**Text to read:**
--- Begin ---

Similarly, it may also be possible that during the transition of the field of view of the optical assembly over an intermediate region of a multiwell plate, the scan speed may be increased. This is not relevant in the intermediate region as no relevant content is provided therein, but this increase of the speeds help in effectively faster scanning the multiwell plate.

While subject matter of the present disclosure has been illustrated and described in detail in the drawings and foregoing description, such illustration and description are to be considered illustrative or exemplary and not restrictive. Any statement made herein characterizing the invention is also to be considered illustrative or exemplary and not restrictive as the invention is defined by the claims. It will be understood that changes and modifications may be made, by those of ordinary skill in the art, within the scope of the following claims, which may include any combination of features from different embodiments described above.

The terms used in the claims should be construed to have the broadest reasonable interpretation consistent with the foregoing description. For example, the use of the article “a” or “the” in introducing an element should not be interpreted as being exclusive of a plurality of elements. Likewise, the recitation of “or” should be interpreted as being inclusive, such that the recitation of “A or B” is not exclusive of “A and B,” unless it is clear from the context or the foregoing description that only one of A and B is intended. Further, the recitation of “at least one of A, B and C” should be interpreted as one or more of a group of elements consisting of A, B and C, and should not be interpreted as requiring at least one of each of the listed elements A, B and C, regardless of whether A, B and C are related as categories or otherwise. Moreover, the recitation of “A, B and/or C” or “at least one of A, B or C” should be interpreted as including any singular entity from the listed elements, e.g., A, any subset from the listed elements, e.g., A and B, or the entire list of elements A, B and C.

--- End ---

**Records provided:**
--- Begin ---

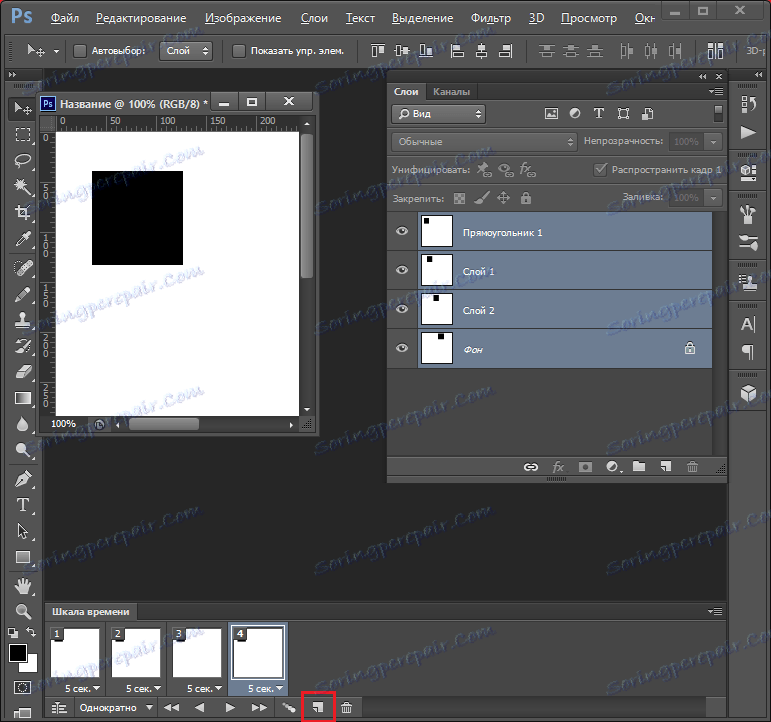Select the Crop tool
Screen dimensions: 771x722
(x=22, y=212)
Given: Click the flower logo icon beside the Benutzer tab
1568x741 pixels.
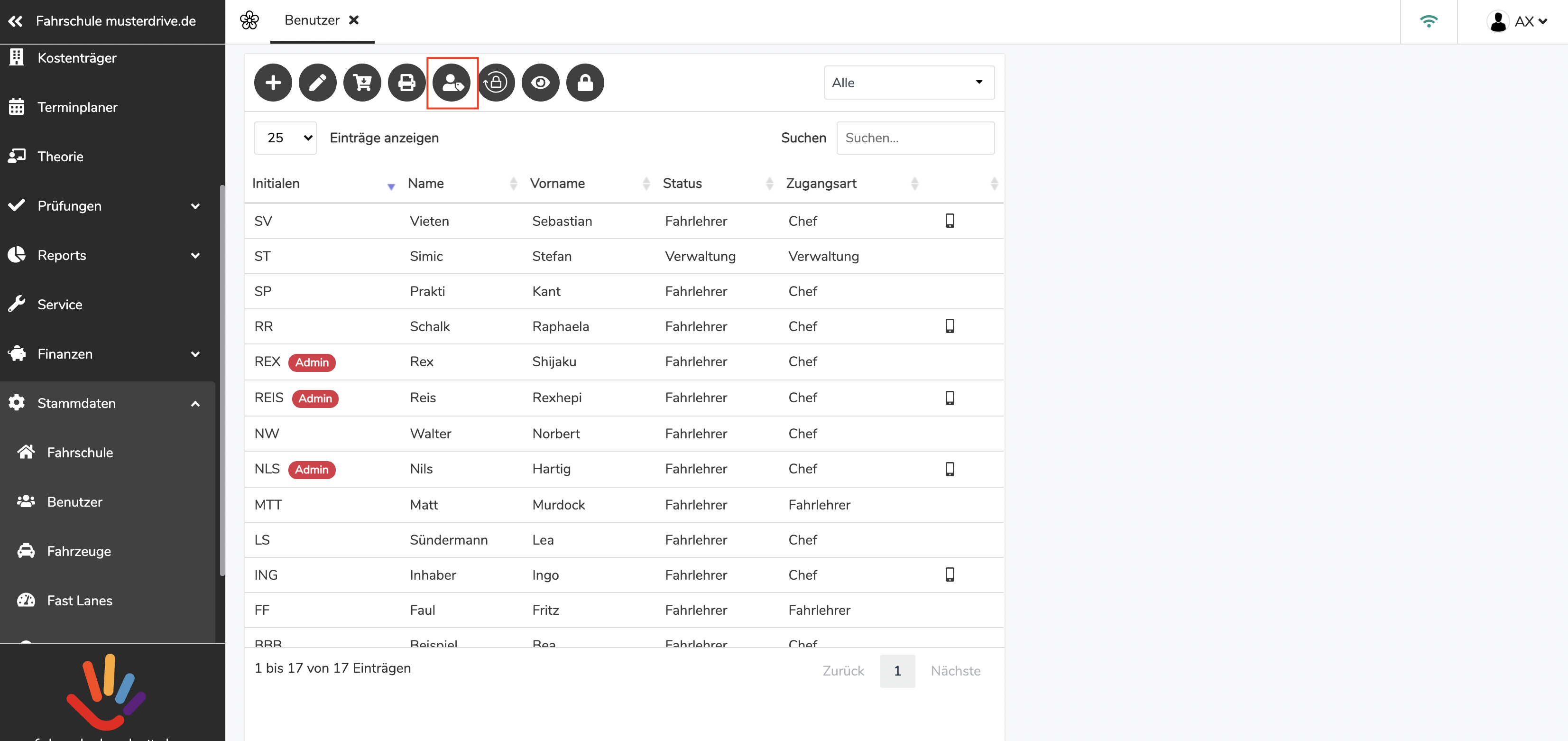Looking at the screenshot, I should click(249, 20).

--- End ---
--- Begin ---

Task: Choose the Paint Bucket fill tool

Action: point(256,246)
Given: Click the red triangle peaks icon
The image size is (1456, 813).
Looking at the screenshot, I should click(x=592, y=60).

--- End ---

**Problems:**
**1.** Write out the multiwell plate scanning passage word for word from "While subject matter" to "embodiments described above.".
**2.** Pick up the multiwell plate scanning passage after its last sentence and keep writing it.
The entries have no connection to the passage on scanning multiwell plates.

**Answers below:**
**1.**
While subject matter of the present disclosure has been illustrated and described in detail in the drawings and foregoing description, such illustration and description are to be considered illustrative or exemplary and not restrictive. Any statement made herein characterizing the invention is also to be considered illustrative or exemplary and not restrictive as the invention is defined by the claims. It will be understood that changes and modifications may be made, by those of ordinary skill in the art, within the scope of the following claims, which may include any combination of features from different embodiments described above.

**2.**
REFERENCE NUMERALS

• 100 control device
• 100a velocity evaluation module
• 100b velocity detector
• 100c computation module
• 100d storage module
• 101 microscope
• 101a light sheet generator
• 101b light
• 101c light sheet actuator
• 102 oblique plane microscope
• 103 SCAPE microscope
• 104 sample volume velocity
• 104a direction of the sample volume velocity
• 104b absolute value of the sample volume velocity
• 104f second sample volume velocity
• 105 sample volume
• 106 light sheet velocity
• 106f second light sheet velocity
• 106a direction of the light sheet velocity
• 106b absolute value of the light sheet velocity
• 107 light sheet
• 108 scan velocity
• 108a direction of the scan velocity
• 108b absolute value of the scan velocity
• 109 superposition
• 110 optical system
• 110a field of view
• 111 vector unit
• 112 detector unit
• 113 light distribution
• 114 observation lights
• 115 sample actuator
• 116 position
• 129 adjustment range 129
• 217 speed of the sample volume
• 217a end value
• 218 speed of the light sheet
• 219 scan speed
• 219a predetermined value
• 220 acceleration
• 420 periodic movement pattern
• 421 multiwell plate
• 422 well
• 423 intermediate region
• 424 first scan range
• 425 second scan range
• 426 shaded region
• 427 distance
• 428 crossing point
• 529 sample
• 530 region of interest
• 531 return point
• 532 initial position
• 533 period of time
• 634 third scan range
• v speed
• t time

Claims

1: A control device for controlling a microscope, comprising:

a processor,

wherein the control device is configured to: adjust a sample volume velocity of a sample volume of the microscope relative to the microscope; and adjust a light sheet velocity of a light sheet of the microscope relative to the microscope based on the sample volume velocity.

2: The control device of claim 1, wherein the control device is configured to adjust the light sheet velocity relative to the microscope to be different from the sample volume velocity relative to the microscope in at least one of a direction and an absolute value.

3: The control device of claim 1, wherein the control device is configured to adjust a scan velocity of the light sheet to be constant by adjusting one of the light sheet velocity based on the sample volume velocity and the sample volume velocity, and

wherein the scan velocity is a velocity of the light sheet relative to the sample volume.

4: The control device of claim 1, wherein the control device is configured to at least one of decrease the light sheet velocity if the sample volume velocity is increased and increase the light sheet velocity if the sample volume velocity is decreased.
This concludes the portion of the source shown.